As we enter our second day of our Lenten journey, it is good to look at ourselves and how we have been looking upon others and treating others. Our LORD calls us closer during this season, but we know that to draw closer to our LORD we must also mend fences with our neighbors and enlarge our hearts to take in all the children of God. Jackson’s words, “Never look down on anybody unless you’re helping him up” remind me that I am called to see in my sisters and brothers their God-given integrity. And I wonder how our world could change if we all took this command seriously, to love one another.
Love is more than the absence of hate. Love is a verb of action that calls us to seek good for the other. And it begins with seeing value in the other regardless of their location, skin color, education, or religion. We are called to love one another as Christ has loved us. He died for all of us, not just for a certain ethnicity or religion. And when we study Christ’s parables, we find the Good Samaritan who went beyond simply not looking down on the robbery victim but authentically caring for him at great expense to the Samaritan. And I am reminded of the two books by Pseudo-Dionysius: The Celestial Hierarchy and The Ecclesial Hierarchy. In both, the author explained that the whole purpose of hierarchy was not power or prestige but rather “the lifting up of a lower member” in love.
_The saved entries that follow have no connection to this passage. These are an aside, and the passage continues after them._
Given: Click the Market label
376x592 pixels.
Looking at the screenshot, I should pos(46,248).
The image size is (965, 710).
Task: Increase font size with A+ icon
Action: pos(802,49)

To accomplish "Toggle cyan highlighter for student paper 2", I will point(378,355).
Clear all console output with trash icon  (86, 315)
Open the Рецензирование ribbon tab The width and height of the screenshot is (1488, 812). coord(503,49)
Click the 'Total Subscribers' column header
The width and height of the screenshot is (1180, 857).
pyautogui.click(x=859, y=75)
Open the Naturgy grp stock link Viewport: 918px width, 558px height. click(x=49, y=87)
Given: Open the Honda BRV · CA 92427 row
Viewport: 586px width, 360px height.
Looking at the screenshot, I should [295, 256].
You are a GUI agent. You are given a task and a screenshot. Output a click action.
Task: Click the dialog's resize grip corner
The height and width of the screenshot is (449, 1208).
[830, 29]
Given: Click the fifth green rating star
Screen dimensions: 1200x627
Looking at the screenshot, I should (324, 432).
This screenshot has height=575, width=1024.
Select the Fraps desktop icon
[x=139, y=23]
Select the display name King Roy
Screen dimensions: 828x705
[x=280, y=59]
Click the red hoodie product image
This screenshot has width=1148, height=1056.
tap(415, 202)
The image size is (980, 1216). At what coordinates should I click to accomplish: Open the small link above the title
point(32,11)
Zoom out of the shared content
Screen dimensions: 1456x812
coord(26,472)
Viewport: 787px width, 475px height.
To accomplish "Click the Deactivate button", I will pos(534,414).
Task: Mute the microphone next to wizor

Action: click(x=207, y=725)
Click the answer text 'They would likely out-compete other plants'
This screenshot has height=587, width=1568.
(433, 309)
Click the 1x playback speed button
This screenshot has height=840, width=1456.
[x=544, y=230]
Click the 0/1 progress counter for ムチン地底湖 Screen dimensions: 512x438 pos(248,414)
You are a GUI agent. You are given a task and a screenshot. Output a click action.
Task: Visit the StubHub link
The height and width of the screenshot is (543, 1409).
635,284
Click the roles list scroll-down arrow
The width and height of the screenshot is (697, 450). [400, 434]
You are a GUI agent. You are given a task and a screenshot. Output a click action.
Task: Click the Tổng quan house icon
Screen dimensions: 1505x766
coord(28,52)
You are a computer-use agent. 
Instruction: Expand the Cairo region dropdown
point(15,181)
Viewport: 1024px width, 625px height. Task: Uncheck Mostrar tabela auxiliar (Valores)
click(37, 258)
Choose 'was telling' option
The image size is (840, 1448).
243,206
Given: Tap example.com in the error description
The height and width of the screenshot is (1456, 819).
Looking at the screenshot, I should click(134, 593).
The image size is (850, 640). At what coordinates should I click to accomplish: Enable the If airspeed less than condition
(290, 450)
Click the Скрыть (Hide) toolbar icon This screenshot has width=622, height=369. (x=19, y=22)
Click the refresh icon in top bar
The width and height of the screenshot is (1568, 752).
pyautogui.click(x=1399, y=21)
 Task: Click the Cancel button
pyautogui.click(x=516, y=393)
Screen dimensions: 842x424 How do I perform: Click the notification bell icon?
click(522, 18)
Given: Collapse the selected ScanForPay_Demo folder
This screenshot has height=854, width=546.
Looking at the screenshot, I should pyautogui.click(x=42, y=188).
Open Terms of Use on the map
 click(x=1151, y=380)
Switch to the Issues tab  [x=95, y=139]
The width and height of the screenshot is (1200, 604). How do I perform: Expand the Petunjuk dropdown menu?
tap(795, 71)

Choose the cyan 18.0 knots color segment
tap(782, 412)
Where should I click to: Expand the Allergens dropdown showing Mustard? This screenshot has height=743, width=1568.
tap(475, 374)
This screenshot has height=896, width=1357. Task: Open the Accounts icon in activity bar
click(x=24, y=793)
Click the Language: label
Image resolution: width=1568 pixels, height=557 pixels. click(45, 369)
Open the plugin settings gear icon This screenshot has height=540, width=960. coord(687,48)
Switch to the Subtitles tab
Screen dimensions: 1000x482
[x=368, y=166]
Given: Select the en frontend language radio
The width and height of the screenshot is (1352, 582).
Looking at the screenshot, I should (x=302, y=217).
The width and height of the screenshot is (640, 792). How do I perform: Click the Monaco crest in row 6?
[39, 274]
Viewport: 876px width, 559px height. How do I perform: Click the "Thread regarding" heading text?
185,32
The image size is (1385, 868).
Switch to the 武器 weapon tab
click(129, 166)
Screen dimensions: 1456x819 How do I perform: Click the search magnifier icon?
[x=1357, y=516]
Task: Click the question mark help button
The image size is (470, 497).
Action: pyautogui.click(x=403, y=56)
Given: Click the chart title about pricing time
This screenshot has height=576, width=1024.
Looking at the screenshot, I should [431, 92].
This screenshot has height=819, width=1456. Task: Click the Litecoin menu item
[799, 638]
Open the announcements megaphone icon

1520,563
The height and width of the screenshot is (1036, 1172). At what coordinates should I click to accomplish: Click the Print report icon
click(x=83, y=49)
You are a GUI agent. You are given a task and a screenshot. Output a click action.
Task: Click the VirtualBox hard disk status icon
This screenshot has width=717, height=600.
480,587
Jackson went on Sesame Street and taught the children with a moving poem and asking the children to join in by shouting out “I am somebody.” The poem read:
I am Somebody!
I am Somebody!
I may be poor,
But I am Somebody.
I may be young,
But I am Somebody.
I may be on welfare,
But I am Somebody.
I may be small,
But I am Somebody.
I may have made mistakes,
But I am Somebody.
My clothes are different,
My face is different,
My hair is different,
But I am Somebody.
I am black,
Brown or white.
I speak a different language
But I must be respected,
Protected,
Never rejected.
I am God’s child!
Today, as we go about our ways, let us commit to seeing the other, to recognizing their value and that our beloved Savior died for them as well as us, and realize that those we encounter are “somebody.” And let us promise to not look down unless we’re helping another up.
Prayers for Jackson and his family.
Until tomorrow, let us all love well.